UP TO £700,000 is expected to be raised when 23 important works of Irish art go up for action in London next month.
Five pieces by Louis le Brocquy headline the group within Sotheby’s British and Irish Art Sale, which includes the Dublin painter’s seminal Sick Tinker Child.
Expected to fetch up to £300,000 on the day, the work was created in 1946, at the start of le Brocquy’s career, among his Tinker series - which announced his arrival on the contemporary art scene in Britain and Ireland and made his name.
Elsewhere within the sale two watercolours from le Brocquy’s celebrated Portrait Head series will also go under the hammer - a 1970s and 80s collection depicting Ireland’s literary and artistic figures.

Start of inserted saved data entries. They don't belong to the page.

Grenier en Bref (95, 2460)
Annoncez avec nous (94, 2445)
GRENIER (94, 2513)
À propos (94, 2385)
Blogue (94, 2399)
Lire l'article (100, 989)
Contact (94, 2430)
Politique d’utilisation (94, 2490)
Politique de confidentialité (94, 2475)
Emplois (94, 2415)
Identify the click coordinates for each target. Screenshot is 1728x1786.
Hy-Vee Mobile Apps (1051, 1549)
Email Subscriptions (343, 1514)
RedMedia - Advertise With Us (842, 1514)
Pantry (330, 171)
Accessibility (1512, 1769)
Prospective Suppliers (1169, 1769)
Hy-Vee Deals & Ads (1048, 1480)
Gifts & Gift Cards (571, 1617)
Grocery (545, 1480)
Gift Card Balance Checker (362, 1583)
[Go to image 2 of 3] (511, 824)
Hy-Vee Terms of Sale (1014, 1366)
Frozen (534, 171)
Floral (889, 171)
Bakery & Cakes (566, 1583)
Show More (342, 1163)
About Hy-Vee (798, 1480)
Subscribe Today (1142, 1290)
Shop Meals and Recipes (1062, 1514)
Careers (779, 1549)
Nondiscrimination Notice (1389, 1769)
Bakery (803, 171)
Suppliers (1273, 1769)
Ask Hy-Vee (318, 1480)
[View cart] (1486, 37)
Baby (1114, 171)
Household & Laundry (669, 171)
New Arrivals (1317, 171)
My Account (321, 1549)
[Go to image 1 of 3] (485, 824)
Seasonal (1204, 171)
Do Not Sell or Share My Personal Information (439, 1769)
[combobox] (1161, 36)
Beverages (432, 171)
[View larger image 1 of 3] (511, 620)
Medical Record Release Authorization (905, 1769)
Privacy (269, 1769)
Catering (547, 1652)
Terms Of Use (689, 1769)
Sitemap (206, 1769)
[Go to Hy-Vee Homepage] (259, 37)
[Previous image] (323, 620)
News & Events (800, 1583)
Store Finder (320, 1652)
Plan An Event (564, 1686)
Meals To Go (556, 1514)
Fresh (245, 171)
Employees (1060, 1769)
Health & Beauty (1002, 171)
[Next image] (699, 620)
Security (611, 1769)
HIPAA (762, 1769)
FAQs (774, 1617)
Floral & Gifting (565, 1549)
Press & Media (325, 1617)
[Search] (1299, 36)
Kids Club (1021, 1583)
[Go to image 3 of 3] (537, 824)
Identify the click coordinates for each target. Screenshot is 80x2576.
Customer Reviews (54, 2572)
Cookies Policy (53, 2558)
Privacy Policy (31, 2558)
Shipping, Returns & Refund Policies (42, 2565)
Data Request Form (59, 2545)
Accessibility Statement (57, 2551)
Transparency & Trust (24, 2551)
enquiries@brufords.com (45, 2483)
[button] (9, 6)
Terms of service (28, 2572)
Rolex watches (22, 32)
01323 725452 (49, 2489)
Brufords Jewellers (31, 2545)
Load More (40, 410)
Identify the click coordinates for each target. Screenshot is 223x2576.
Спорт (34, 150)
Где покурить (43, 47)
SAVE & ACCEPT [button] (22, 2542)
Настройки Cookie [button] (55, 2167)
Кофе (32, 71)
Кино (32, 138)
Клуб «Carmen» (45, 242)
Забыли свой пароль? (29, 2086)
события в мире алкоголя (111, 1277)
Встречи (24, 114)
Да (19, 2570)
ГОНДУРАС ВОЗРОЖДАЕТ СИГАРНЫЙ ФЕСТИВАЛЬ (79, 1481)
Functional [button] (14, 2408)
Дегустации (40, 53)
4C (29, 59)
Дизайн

Painted in 1979, le Brocquy’s Study of Francis Bacon is estimated to fetch between £20,000 and £30,000, while Image of W. B. Yeats, painted in 1981, could fetch up to £60,000.
Works by a range of Ireland’s leading artists - including Paul Henry, William Orpen, Jack Butler Yeats, Gerard Dillon, Mainie Jellett and Basil Blackshaw – will also be on offer at the London sale, which takes place at Sotheby’s New Bond Street auction house on December 10.
Other highlights include The Fishing Fleet, County Galway by Paul Henry, an artist who Sotheby’s claim “almost single-handedly defined a vision of the Irish landscape”, which is expected to fetch between £80,000 and £120,000 in London next month.
Portrait of Vivien St George by William Orpen, painted in 1918, is the only known portrait by Orpen of Vivien, his daughter who resulted from his love affair with Mrs Evelyn St George.
It is estimated to raise between £60,000 and £80,000 at the sale.
A 1951 piece on offer by Jack Butler Yeats, There’s Life in the Fire Yet, was created in the artist’s eightieth year. Sotheby’s expect to fetch up to £60,000 for the artwork.
Composition by Mainie Jellett, Ireland’s first and most accomplished Cubist painter, could reach a price of £20,000 on the day, while Girl at a Door, a depiction of life in the West of Ireland by Gerard Dillon, could be snapped up for anything between £30,000 and £50,000.
An equine depiction which formed a “central image” in Basil Blackshaw’s career is also thought to bring a high sale price, with Race Horse, described as “one of the artist’s most evocative renderings of a horse”, estimated to raise between £60,000 and £80,000 at the sale.
This week the Irish artworks are available for viewing at Sotheby’s Dublin auction house, from November 28-30, before making their way to London for the December 10 sale.